Selected excerpt
CHAGARES, Circuit Judge.

       The Equal Employment Opportunity Commission
(“EEOC”) filed a subpoena enforcement action against the
City of Long Branch in furtherance of its efforts to obtain
documents pertaining to a charge of discrimination. A
Magistrate Judge issued an order to enforce the subpoena, in
part, and the EEOC appealed the order to the District Court.
The District Court affirmed the Magistrate Judge’s order.
Before us is the EEOC’s appeal from the District Court’s
order.

        The EEOC raises two substantive issues on appeal, the
first regarding the exhaustion of administrative remedies and

                                2
the second regarding the disclosure to the charging party of
other employees’ disciplinary and related records. However,
our review of the record reveals a significant procedural
defect pertaining to the treatment of the motion to enforce
under the Federal Magistrates Act. This error, in light of the
facts of this case, precludes us from reaching the merits of the
EEOC’s arguments. For the reasons that follow, we will
vacate the order of the District Court and remand.

                               I.

        On or about February 7, 2013, Lieutenant Lyndon
Johnson (“Lt. Johnson”) of the Long Branch Police
Department filed a charge of discrimination with the EEOC
against the City of Long Branch (“Long Branch”). Lt.
Johnson is an African-American man. He charged that his
employer discriminated against him on the basis of race, in
violation of Title VII of the Civil Rights Act of 1964, 42
U.S.C. § 2000e, et seq. (“Title VII”), by subjecting him “to
different and harsher disciplinary measures than similarly
situated white colleagues who committed the same or similar
. . . infractions.” Appendix (“App.”) 32. On August 19,
2013, the EEOC served Long Branch with a notice to charge.
On December 30, 2013, the EEOC requested “all disciplinary
records” for Lt. Johnson and six Caucasian comparator
officers. App. 19, 33. Long Branch responded by letter to
the EEOC that it was preparing the requested materials but
that it would not produce the materials unless the EEOC
executed a confidentiality agreement wherein it would agree
to not reveal “confidential” materials, including the personnel
files of the comparators, to anyone, including Lt. Johnson.
App. 54. The EEOC refused to execute such an agreement.

                               3
       The EEOC served a subpoena on Long Branch by
email and certified mail on July 23, 2014. The subpoena
requested “a copy of any and all documents which refer to or
address the disciplinary records” for Lt. Johnson and the six
comparators. App. 63. Long Branch, in response, sent the
EEOC a document titled “Notice of Motion to Quash
Subpoena.” App. 68. The document had a caption for the
Superior Court of New Jersey Department of Law and Public
Safety Division on Civil Rights.     The EEOC received this
document on August 7, 2014. The notice reiterated Long
Branch’s position that it would not disclose the requested
documents without an executed confidentiality agreement.

Objective
Carry on with the court opinion on the EEOC's subpoena against the City of Long Branch, beginning right after its final sentence. The records that follow play no part in this exercise.

Supplied material
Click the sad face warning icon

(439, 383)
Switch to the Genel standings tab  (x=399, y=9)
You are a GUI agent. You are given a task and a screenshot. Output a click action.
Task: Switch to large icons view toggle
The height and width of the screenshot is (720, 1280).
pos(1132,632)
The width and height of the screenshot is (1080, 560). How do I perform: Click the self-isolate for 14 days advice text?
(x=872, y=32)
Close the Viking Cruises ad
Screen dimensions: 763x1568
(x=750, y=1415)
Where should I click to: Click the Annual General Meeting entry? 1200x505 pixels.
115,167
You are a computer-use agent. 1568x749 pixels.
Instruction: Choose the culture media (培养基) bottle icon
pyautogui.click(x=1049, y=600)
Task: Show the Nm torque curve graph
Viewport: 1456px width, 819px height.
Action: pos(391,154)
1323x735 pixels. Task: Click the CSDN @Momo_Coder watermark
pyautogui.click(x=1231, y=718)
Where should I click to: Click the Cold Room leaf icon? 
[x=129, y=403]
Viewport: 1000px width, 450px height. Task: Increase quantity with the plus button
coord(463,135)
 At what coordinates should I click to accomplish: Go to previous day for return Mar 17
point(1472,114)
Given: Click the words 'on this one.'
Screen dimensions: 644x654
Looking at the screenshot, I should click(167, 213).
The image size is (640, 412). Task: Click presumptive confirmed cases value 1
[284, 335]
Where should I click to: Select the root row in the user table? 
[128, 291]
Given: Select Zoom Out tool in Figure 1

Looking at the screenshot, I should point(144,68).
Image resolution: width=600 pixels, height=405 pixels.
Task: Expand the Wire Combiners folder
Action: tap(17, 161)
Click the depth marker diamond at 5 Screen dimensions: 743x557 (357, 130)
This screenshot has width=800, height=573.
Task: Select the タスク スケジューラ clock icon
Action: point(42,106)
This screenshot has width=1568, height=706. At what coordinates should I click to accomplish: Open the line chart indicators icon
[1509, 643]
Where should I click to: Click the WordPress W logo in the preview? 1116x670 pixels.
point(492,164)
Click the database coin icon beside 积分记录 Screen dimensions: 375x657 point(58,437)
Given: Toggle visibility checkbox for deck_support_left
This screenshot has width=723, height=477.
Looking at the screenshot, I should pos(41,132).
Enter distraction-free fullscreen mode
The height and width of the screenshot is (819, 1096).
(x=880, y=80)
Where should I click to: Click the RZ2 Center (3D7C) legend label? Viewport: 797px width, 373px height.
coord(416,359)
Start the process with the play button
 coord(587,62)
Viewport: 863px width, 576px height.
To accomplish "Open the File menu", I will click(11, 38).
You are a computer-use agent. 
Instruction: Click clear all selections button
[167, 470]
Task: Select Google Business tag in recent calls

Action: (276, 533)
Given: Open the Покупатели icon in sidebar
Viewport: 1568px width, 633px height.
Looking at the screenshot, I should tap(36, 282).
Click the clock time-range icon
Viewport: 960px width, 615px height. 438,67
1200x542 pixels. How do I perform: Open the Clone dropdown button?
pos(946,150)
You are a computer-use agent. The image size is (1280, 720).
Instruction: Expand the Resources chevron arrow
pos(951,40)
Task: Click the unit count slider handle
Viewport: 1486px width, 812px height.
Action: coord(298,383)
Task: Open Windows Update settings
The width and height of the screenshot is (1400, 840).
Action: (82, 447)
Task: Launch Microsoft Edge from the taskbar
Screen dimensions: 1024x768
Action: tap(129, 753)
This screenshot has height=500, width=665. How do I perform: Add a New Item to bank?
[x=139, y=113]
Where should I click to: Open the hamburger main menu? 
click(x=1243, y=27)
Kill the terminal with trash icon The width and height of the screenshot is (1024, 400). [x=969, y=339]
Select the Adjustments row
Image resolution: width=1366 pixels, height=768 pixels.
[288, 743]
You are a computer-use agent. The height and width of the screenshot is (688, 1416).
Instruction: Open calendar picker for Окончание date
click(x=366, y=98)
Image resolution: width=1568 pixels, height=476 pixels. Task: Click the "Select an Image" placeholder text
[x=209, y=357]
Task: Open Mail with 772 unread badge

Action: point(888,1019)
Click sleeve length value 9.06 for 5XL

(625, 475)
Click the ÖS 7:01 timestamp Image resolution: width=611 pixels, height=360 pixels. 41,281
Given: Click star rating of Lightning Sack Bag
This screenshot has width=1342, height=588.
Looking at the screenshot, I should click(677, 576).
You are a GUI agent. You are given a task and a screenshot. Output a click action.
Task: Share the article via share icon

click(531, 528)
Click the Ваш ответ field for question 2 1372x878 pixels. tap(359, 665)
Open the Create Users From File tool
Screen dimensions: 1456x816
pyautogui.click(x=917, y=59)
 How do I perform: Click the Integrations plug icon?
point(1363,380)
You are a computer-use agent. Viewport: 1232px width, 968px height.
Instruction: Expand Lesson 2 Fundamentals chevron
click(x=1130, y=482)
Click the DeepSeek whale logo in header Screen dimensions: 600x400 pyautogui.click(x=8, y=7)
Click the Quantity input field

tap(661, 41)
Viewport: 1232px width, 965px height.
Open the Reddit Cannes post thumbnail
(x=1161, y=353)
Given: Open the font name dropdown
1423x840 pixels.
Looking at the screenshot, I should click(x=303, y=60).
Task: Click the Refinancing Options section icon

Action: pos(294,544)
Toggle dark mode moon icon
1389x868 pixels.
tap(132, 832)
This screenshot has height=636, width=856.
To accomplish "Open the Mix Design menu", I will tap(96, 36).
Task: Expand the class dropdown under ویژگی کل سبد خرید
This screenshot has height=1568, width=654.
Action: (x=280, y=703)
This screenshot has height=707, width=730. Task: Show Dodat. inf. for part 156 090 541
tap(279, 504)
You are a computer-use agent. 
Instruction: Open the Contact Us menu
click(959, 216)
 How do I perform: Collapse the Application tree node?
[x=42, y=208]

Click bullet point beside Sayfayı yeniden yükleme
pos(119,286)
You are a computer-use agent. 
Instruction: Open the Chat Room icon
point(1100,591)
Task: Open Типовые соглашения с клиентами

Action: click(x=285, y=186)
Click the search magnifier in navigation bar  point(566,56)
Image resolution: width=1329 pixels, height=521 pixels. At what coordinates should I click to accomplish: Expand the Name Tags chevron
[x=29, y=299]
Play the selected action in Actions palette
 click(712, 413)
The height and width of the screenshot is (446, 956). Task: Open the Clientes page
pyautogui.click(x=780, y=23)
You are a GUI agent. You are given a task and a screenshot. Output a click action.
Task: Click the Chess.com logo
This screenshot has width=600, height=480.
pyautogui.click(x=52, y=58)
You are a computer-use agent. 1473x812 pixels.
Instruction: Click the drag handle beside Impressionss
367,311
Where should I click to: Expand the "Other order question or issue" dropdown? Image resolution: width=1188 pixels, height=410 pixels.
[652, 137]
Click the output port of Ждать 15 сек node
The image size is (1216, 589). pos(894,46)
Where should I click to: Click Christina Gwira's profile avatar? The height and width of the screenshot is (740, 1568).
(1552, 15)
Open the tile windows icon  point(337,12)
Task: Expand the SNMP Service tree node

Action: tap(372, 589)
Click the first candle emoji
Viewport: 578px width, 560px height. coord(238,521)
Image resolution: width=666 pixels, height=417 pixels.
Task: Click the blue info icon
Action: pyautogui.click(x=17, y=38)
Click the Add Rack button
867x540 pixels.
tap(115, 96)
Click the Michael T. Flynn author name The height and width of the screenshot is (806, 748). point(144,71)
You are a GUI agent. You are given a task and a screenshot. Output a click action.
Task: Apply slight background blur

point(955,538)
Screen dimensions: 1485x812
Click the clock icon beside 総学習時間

Reply to the exercise
The document reads, in part:

      7.      The subpoena seeks confidential
      disciplinary records of various Officers, who
      have no involvement in the claimant’s matter,
      and this is contrary to the Policy and Procedures
      of Internal Affairs which has strict requirements
      for release of such records.
      8.      As previously stated, the respondent is
      not in privy to disclose the subpoenaed records
      unless EEOC meets the criteria as set-forth in
      the Policy and Procedures, or in the alternative,
      guarantee[s] Confidential[ity] of these records.
      9.      Accordingly, the respondent object[s] to
      the subpoena of these disciplinary records and
      seek[s] to quash the subpoena.

App. 72.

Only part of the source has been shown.